I was at work and I was miserable as customers made a mess. I was in charge of the footwear department that day, which meant that I had to pick up dirty shoes off the floor as people threw them back on the ground. As each long hour passed I hated their happy faces which seemed to show how looking for a shoe can make the world better. Inevitably, I resented the smiles that accompanied the requests they required from me. My frustration only exacerbated, for while I was covered with dust and grime as I wiped my brow with my dirty hands, I thought of someone I loved who loved somebody else.

I thought I was cursed and my existence tasted bitter. I was lost in a world without love, just because I loved someone who didn't love me.

And it was one of the many moments in my life when I said to myself this is hell: for no other reason that I didn't get what I want--and I did a pretty good job of convincing myself that she was what I wanted. As if she was the only person I wanted.

I finished my shift, but I wasn't finished feeling sorry myself. I had the self-righteous convinction that I was entitled to her love. Her love was supposed to be mine and I felt cheated that someone else had claim to it.

But when I stepped outside that evening, as the sun beamed down on the world, reflecting on the hard and heated pavement, I said to myself how it would be good to go for a walk with someone.

For no other reason than accidental proximity (i.e., you lived a few blocks away), I called you and asked if you wanted to go outside to smoke a cigarette.

You said yes. So I came to your house and picked you up and we sat outside on nearby bench and we talked.

When the sun went down as the darkness crept in, creating dark blue shadows on the trees surrounding the bench we sat on, your face illuminated as you laughed and I thought this isn't so bad.

This is wonderful. So what if the other girl loved someone else? Good for her.

In that moment, I felt there was something filling the gap, as water was poured in a cup I thought was empty.

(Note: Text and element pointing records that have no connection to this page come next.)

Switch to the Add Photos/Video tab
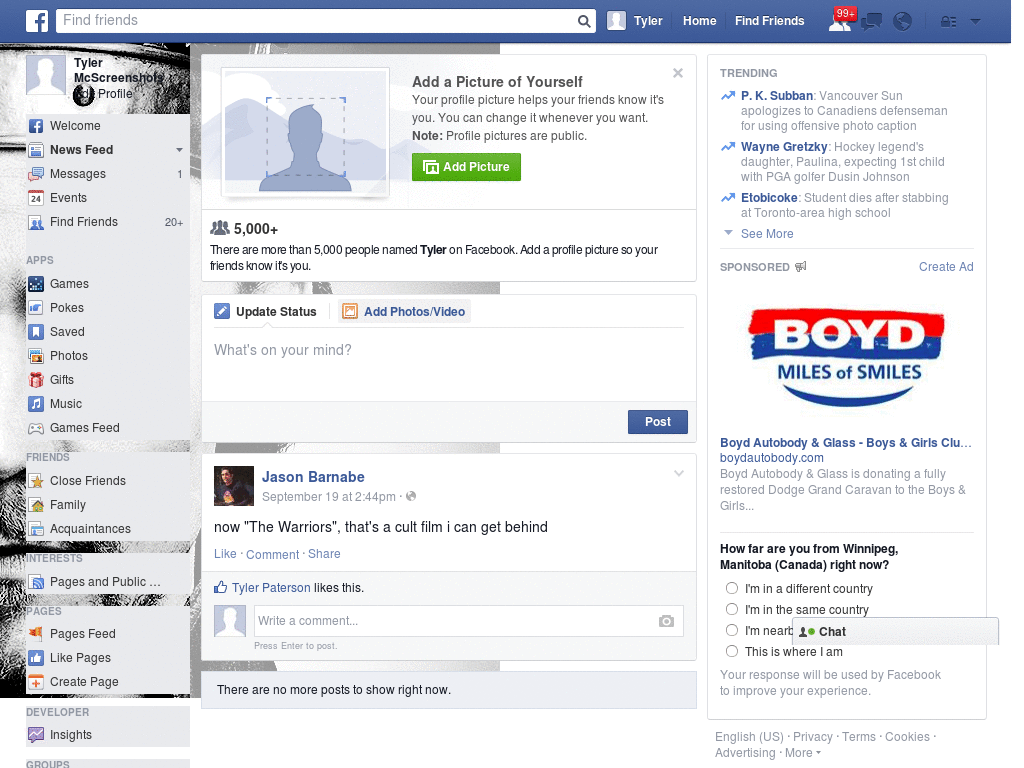This screenshot has width=1024, height=768. 404,312
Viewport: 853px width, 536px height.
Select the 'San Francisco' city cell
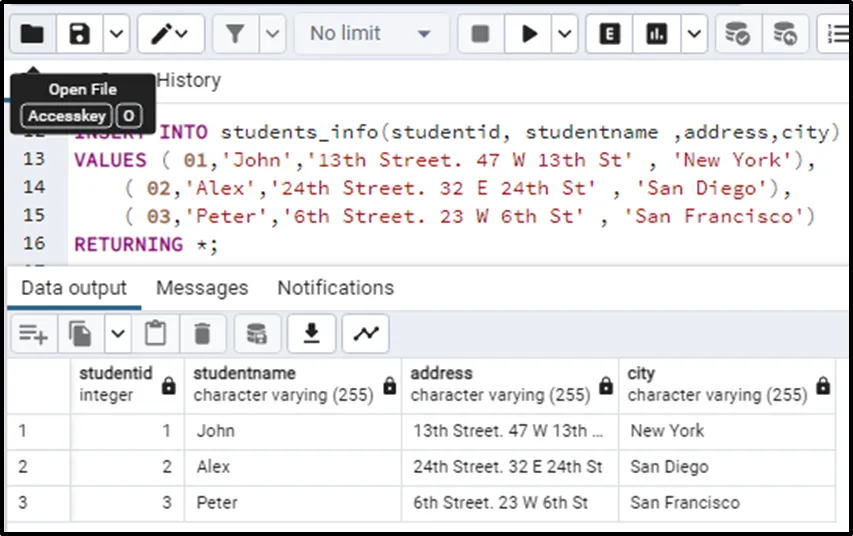coord(685,502)
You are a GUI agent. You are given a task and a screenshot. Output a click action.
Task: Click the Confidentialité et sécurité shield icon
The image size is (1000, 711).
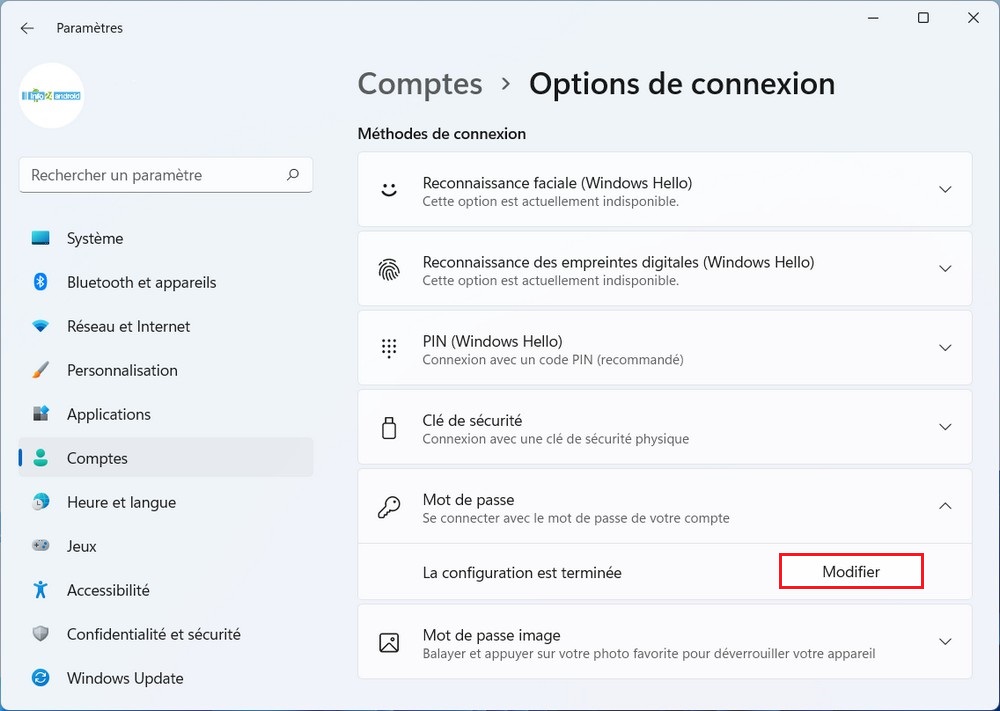pos(41,634)
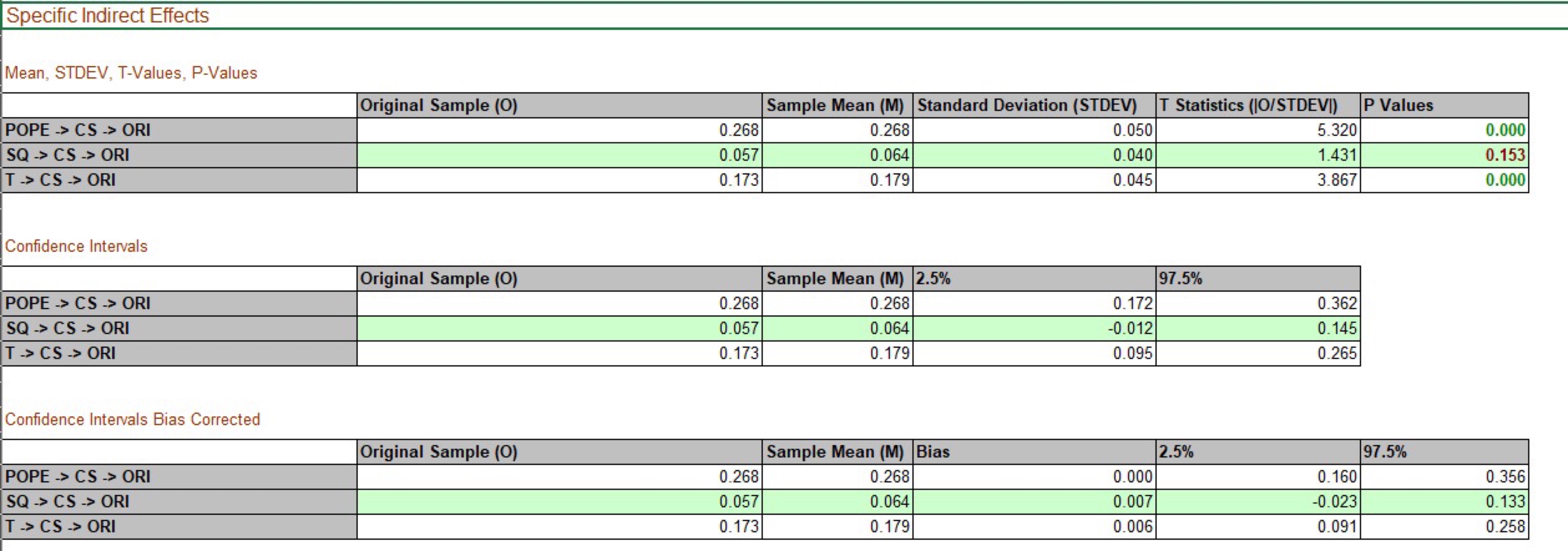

Overwhelmed by that irrational substance some people call fate and some cynics dismiss as accidental, but whether the moment was destiny or accident: I felt lucky.

In that moment, I doubted if there was truly loss in this world: for any loss I could've endure by prolonging that moment when I thought I was blessed when you smiled.

Too bad, that this moment can be only this and never that, for I can never say this to you in person.